- Theatrical Poster
- Directed by: Desmond Elliot
- Written by: Kehinde Odukoya
- Screenplay by: Kehinde Odukoya
- Produced by: Desmond Elliot
- Starring: Rita Dominic; Uti Nwachukwu; Chioma Chukwuka; Blossom Chukwujekwu; Desmond Elliot;
- Edited by: Dapo Ola Daniels
- Production company: Denziot Productions
- Release date: October 14, 2013 (AFRIFF); November 18, 2013 (Nigeria); ;
- Country: Nigeria
- Language: English

= Finding Mercy =

2013 film by Desmond Elliot

Finding Mercy is a 2013 Nigerian drama film produced and directed by Desmond Elliot, and starring Rita Dominic, Blossom Chukwujekwu, Uti Nwachukwu and Chioma Chukwuka.

==Cast==
- Rita Dominic as Kassy
- Uti Nwachukwu as Rogers
- Chioma Chukwuka-Akpotha as Rita
- Blossom Chukwujekwu as Jato
- Tamara Eteimo as Ifeoma
- Desmond Elliot as Daniel Olatunji
- Abiola Segun-Williams as Angela
- Oyundamola Lampejo as Mercy
- Dabota Lawson as Thelma
- Faith Bungie
- Elsie Eluwa
- Cindy Haceenatu Massaquoi
- Yoko-Ono Manowe

==Reception==
Nollywood Reinvented gave it a 56% rating, commending its production and directing.

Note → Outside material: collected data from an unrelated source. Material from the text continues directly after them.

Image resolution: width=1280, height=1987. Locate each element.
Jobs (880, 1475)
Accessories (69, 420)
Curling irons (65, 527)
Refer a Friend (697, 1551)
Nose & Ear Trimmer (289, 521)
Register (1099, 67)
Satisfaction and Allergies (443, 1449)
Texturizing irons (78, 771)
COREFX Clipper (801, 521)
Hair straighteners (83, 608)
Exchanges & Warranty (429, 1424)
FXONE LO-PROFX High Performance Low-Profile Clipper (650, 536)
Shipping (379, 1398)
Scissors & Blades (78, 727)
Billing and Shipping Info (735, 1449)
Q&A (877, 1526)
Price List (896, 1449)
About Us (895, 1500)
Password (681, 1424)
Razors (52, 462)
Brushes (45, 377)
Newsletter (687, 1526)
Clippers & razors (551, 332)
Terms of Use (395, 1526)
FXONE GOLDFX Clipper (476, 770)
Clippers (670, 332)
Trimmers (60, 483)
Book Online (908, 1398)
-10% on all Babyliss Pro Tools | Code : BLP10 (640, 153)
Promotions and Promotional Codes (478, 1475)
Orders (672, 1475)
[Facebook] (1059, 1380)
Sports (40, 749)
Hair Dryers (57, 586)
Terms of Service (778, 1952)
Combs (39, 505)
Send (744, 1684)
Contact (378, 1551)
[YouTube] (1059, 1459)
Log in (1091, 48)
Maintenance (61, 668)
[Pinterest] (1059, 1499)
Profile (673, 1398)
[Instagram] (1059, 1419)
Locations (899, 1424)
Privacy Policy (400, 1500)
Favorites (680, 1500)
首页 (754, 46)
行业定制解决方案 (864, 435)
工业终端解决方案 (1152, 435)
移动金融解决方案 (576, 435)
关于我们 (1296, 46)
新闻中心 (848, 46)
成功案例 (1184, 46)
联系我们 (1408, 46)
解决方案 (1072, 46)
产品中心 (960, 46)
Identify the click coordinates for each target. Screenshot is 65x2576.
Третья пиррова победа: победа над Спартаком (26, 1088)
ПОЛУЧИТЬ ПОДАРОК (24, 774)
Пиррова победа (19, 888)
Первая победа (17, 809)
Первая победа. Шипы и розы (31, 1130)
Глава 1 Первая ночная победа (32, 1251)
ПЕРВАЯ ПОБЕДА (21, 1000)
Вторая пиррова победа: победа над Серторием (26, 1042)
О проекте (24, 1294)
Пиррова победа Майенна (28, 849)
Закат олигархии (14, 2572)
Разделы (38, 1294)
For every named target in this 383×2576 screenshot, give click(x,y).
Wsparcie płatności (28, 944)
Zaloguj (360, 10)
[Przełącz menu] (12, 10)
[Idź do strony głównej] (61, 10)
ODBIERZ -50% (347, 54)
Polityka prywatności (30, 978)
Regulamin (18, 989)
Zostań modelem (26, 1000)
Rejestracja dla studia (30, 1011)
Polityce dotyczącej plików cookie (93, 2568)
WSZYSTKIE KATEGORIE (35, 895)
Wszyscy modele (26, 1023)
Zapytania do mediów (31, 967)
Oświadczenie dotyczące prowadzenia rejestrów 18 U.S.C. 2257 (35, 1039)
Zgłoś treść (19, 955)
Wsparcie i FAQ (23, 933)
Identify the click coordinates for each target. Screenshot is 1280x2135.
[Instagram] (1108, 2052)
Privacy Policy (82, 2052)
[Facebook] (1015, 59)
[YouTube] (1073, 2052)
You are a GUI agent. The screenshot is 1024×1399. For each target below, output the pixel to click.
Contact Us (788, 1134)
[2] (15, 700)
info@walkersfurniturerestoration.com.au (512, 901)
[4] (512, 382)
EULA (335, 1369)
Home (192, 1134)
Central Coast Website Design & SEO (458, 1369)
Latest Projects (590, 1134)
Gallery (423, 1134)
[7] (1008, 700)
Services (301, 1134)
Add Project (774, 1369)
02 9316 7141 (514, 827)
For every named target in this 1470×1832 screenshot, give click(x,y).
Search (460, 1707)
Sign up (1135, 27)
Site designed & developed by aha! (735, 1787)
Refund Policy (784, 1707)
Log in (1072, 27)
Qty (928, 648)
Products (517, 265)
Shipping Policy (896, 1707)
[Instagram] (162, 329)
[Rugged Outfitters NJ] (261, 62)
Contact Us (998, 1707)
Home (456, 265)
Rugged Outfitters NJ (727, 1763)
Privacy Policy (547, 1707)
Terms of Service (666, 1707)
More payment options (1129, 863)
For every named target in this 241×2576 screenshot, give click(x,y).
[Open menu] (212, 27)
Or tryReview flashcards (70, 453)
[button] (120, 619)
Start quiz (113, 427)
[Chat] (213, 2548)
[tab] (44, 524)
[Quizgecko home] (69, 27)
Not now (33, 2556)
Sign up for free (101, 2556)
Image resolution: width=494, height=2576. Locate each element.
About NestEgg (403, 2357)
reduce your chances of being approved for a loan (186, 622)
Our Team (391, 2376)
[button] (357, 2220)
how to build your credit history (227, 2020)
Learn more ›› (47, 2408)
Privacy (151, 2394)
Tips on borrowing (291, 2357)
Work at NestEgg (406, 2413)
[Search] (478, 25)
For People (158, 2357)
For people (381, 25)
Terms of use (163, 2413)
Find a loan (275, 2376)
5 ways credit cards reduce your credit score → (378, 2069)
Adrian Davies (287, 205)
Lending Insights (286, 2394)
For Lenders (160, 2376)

The reviewer found the film interesting in spite of the film's focus on the problems of daily living. Efe Doghudje of 360Nobs gave it a rating of 5 out of 10 stars. She criticized the inadequate costuming that meant that in spite of a strong cast, the characters were not very believable.